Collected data
=== Section Start ===

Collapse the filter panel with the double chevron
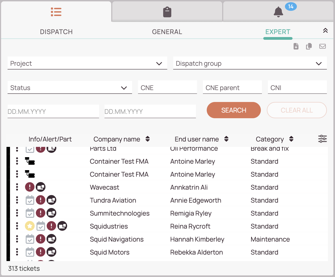 pos(325,31)
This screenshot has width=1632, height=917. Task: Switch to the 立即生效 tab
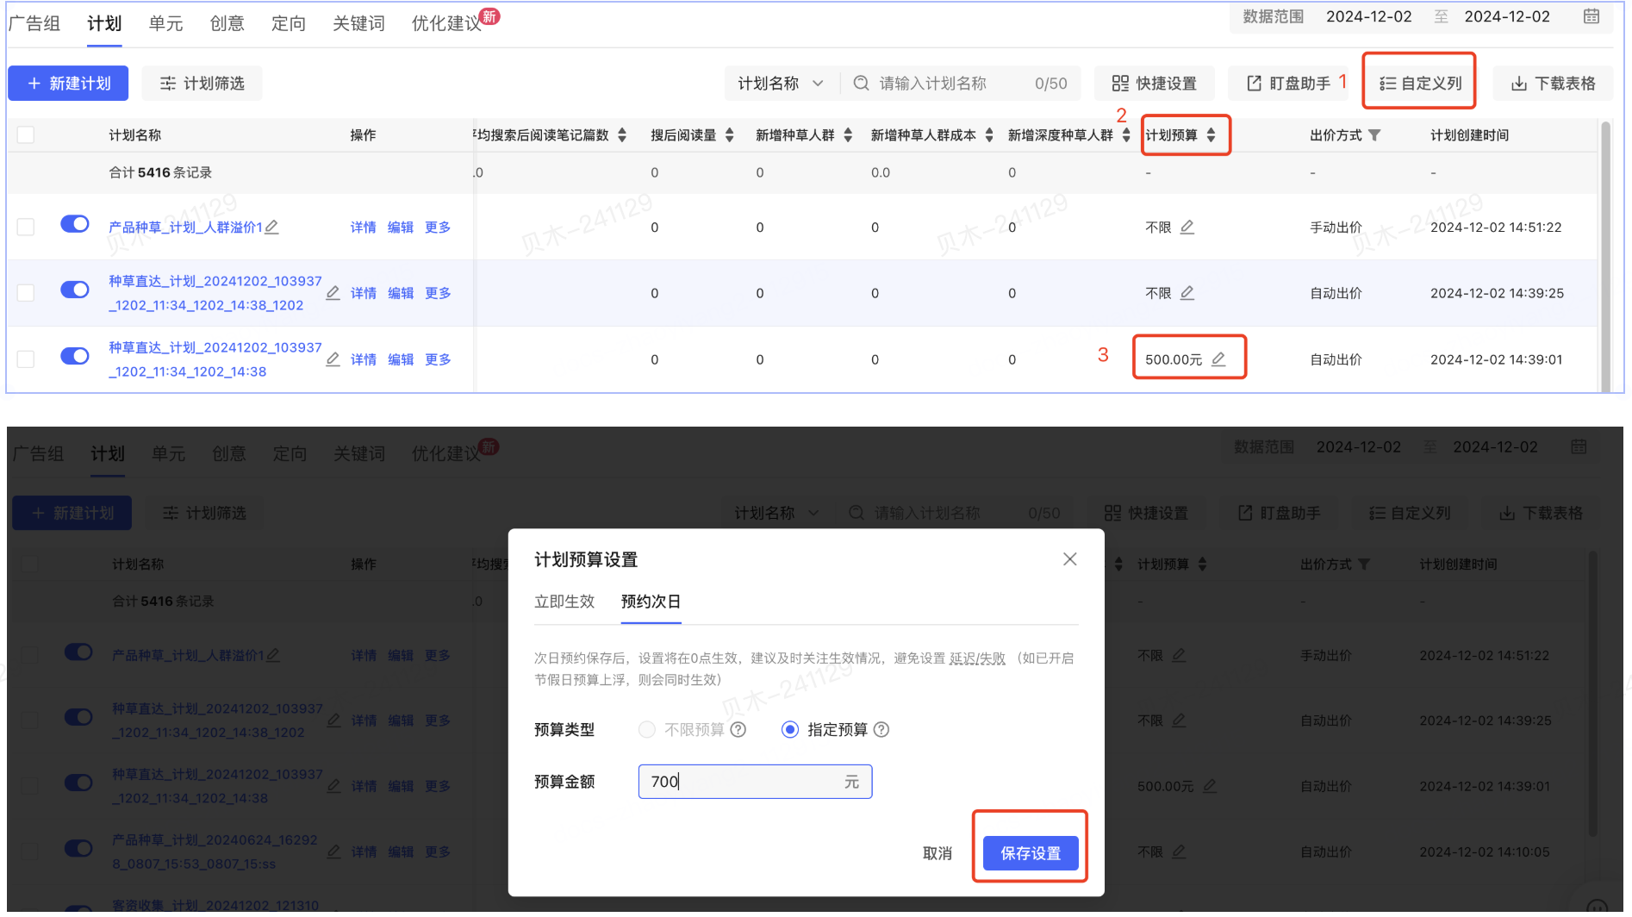click(564, 602)
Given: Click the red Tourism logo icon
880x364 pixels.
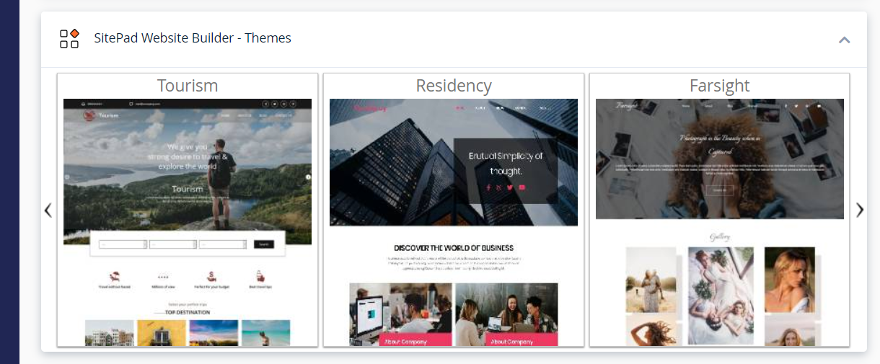Looking at the screenshot, I should click(x=89, y=115).
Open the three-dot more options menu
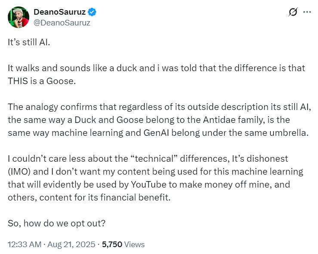The width and height of the screenshot is (318, 254). [x=307, y=12]
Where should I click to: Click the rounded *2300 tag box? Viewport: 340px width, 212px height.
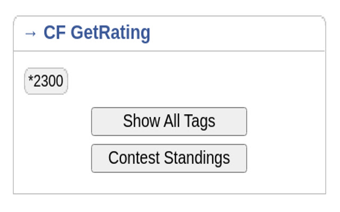[46, 82]
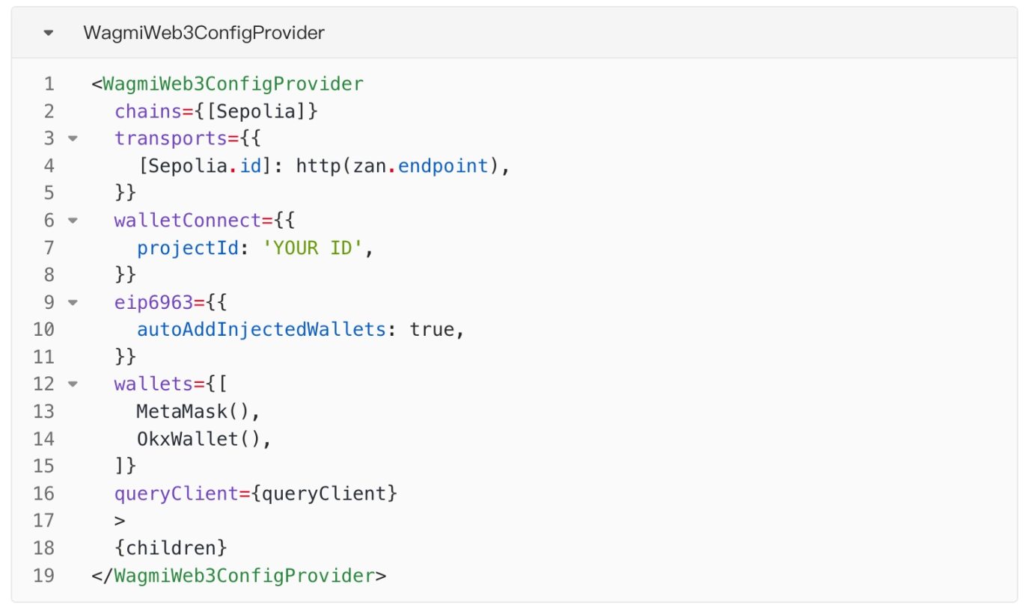
Task: Click the {children} expression
Action: 171,548
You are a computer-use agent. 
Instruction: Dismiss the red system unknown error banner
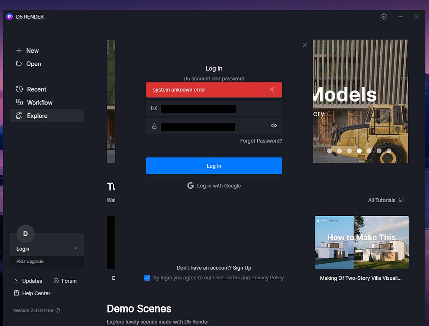pyautogui.click(x=272, y=89)
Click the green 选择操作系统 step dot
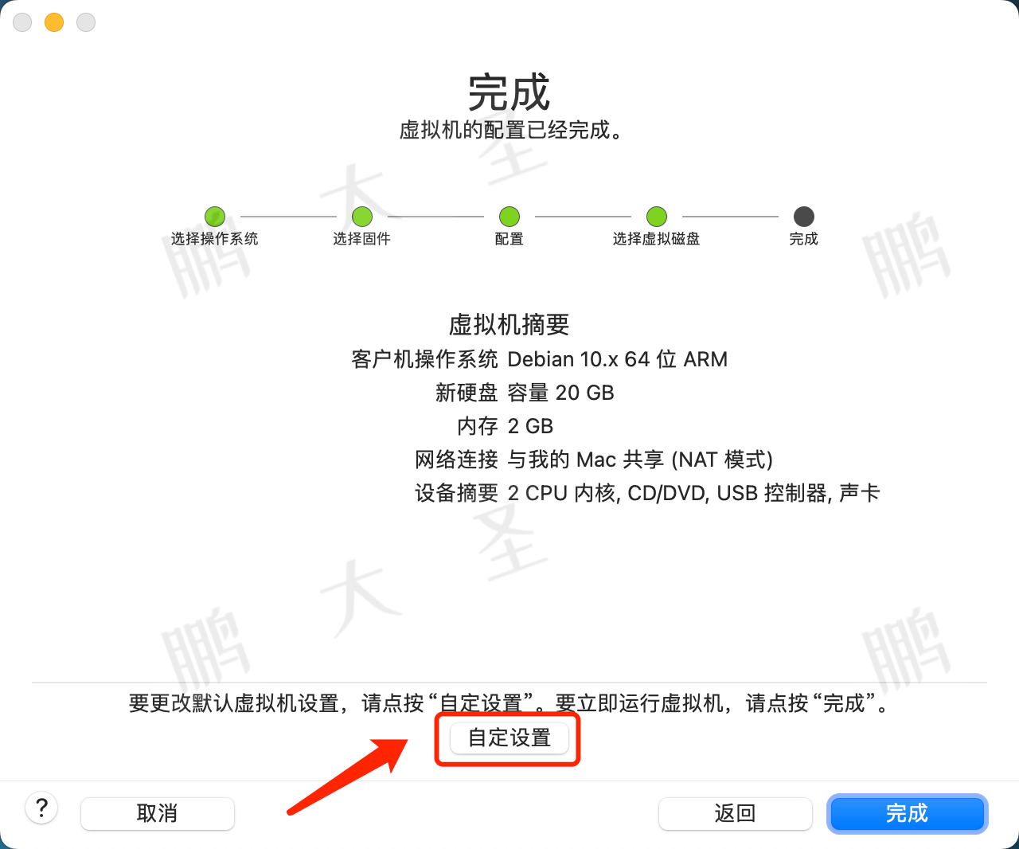Screen dimensions: 1019x849 click(x=215, y=216)
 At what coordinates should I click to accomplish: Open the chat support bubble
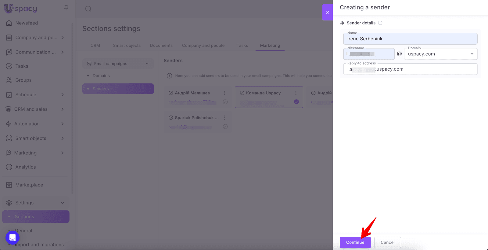13,237
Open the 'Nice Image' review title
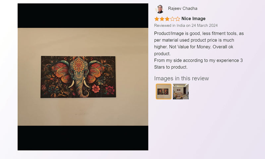Screen dimensions: 265x159 point(193,19)
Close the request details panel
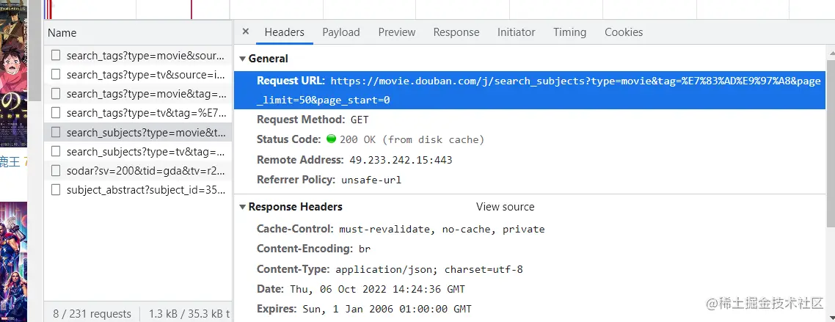This screenshot has width=835, height=322. pyautogui.click(x=246, y=32)
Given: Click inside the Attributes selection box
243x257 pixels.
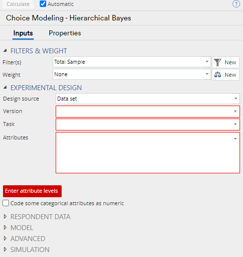Looking at the screenshot, I should 148,152.
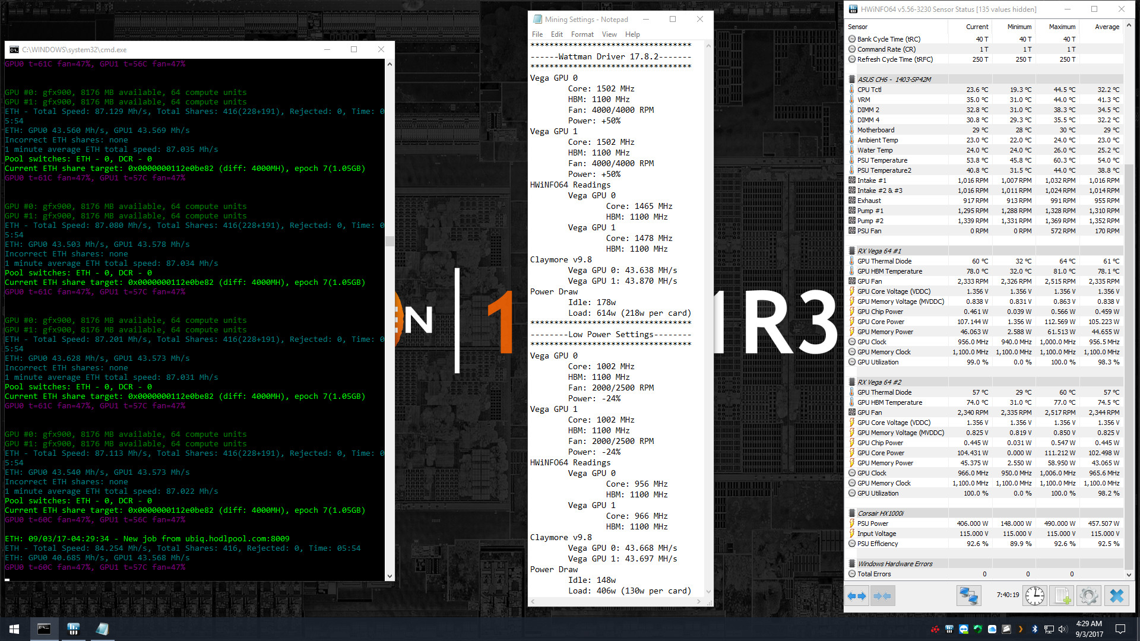Click the CMD command prompt icon in taskbar

click(x=43, y=629)
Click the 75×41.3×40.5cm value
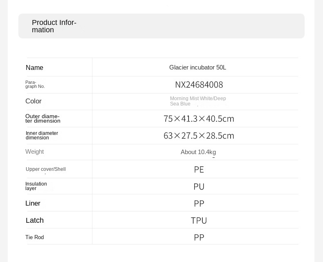 point(199,119)
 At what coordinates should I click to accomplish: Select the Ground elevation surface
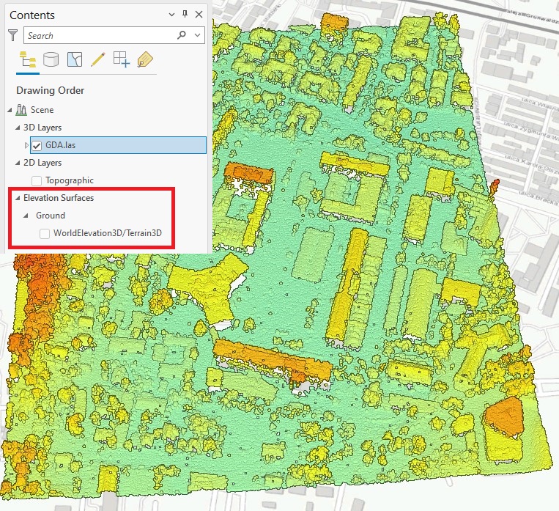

=== Section End ===

### THE TASK
Reproduce the span beginning at the line with "Given: Click inside" and ending at the last line of the entries above, inclusive, exactly as it stands. Exclude the pictures.

### ANSWER SPACE
Given: Click inside the Attributes selection box
243x257 pixels.
Looking at the screenshot, I should 148,152.
Click the CMD command prompt icon in taskbar

click(x=43, y=629)
Click the 75×41.3×40.5cm value
 point(199,119)
 At what coordinates should I click to accomplish: Select the Ground elevation surface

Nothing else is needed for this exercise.